Samowolka na indeksowych kontraktach futures

Z dziennikarskiego obowiązku nie można zbyć milczeniem piątkowego debiutu Polskiej Grupy Energetycznej. Przebicie cenowe na otwarciu było bliskie 13 proc., a właściciela zmieniło niemal 50 mln praw do akcji (blisko co piąty walor wprowadzony do obrotu). Emocje wokół tej gigantycznej oferty wreszcie nieco opadły i teraz przyszedł czas na podkreślenie bilansu tego szturmu.

Z dziennikarskiego obowiązku nie można zbyć milczeniem piątkowego debiutu Polskiej Grupy Energetycznej. Przebicie cenowe na otwarciu było bliskie 13 proc., a właściciela zmieniło niemal 50 mln praw do akcji (blisko co piąty walor wprowadzony do obrotu).  Emocje wokół tej gigantycznej oferty wreszcie nieco opadły i teraz przyszedł czas na podkreślenie bilansu tego szturmu.

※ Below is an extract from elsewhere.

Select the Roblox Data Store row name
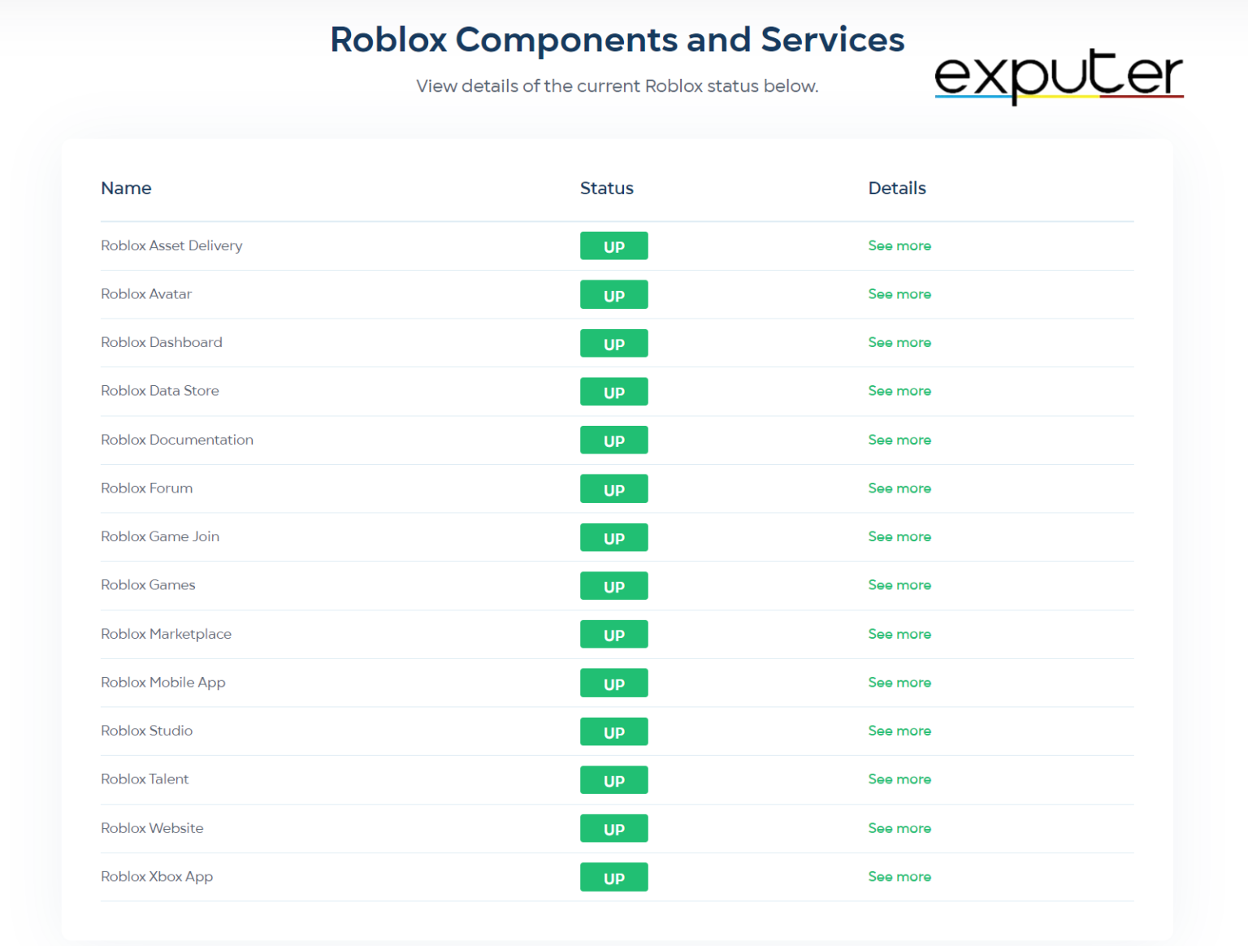Image resolution: width=1248 pixels, height=946 pixels. click(x=159, y=391)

Tłumy po odliczeniu wszelakich kosztów obsługi bankowych "lewarów" zarobiły na czysto grosze, w przeciwieństwie do planowych kokosów zainkasowanych przez kredytodawców. Ten bankowy zysk był praktycznie pozbawiony ryzyka, można go wręcz uznać za okazję quasi-arbitrażową, której grzech by nie wykorzystać. Na pocieszenie dla inwestorów indywidualnych kurs energetycznego tuza trzyma się powyżej 26 zł, nadal dając sposobność do wyjścia na swoje z delikatną nawiązką.

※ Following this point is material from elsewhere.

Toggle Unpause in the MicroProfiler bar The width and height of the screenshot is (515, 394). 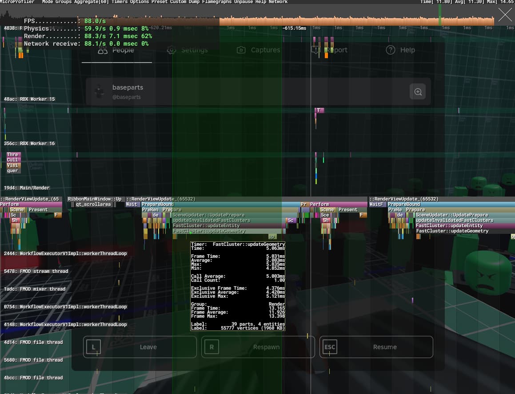(244, 2)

Stopniowo coraz większą uwagę przyciąga sytuacja na najpłynniejszych polskich derywatach, czyli kontraktach futures na WIG20. Na polskim parkiecie coraz częściej przywołuje się kwestię sterowania nim przez dwóch możnych zagranicznych spekulantów. Można się w ciemno założyć, że są to dwa oczywiste banki inwestycyjne, mające równie walny, co wątpliwy moralnie dorobek w wydawaniu kontrowersyjnych prognoz dla złotego i naszej gospodarki. Posiadanie ponad połowy otwartych pozycji na płynnych kontraktach indeksowych stanowi wyznacznik zmian cen spółek "wielkiej piątki". Ewolucja kursów KGHM, Pekao, PKO, PKN Orlen i TP SA podporządkowana jest tej wielkiej rozgrywce i przebiega w oderwaniu od fundamentów oraz autonomicznie względem rozwoju sytuacji na szerokim rynku. Z grubsza licząc, otwarte 50 tys. kontraktów na WIG20 to lewarowana operacja na kwotę ponad 1 mld zł, a 1-punktowy tick to 0,5 mln zł zysku bądź straty (licząc łącznie dla obu podmiotów).

Reklama

Powstaje pytanie do władz samej Giełdy Papierów Wartościowych oraz do odpowiednich instytucji nadzoru: czy szanowni Państwo nie widzą sprzeczności między rygorystycznymi przepisami co do procentowego zaangażowania inwestorów w spółki giełdowe, a kompletnym brakiem takowych regulacji odnośnie instrumentów pochodnych? Na paranoję zakrawa konieczność ujawniania się w chwili przekroczenia 5 proc. głosów na WZA przy jednoczesnym tolerowaniu duopolu "wielorybów" trzymających połowę wszystkich futures na WIG20. Co więcej, nie tylko nie ma gry w otwarte karty, ale nawet nie podaje się kierunku obstawianych pozycji (na szczęście nierzadko można to wywnioskować z kierunku ruchów na spółkach z "WIG 5").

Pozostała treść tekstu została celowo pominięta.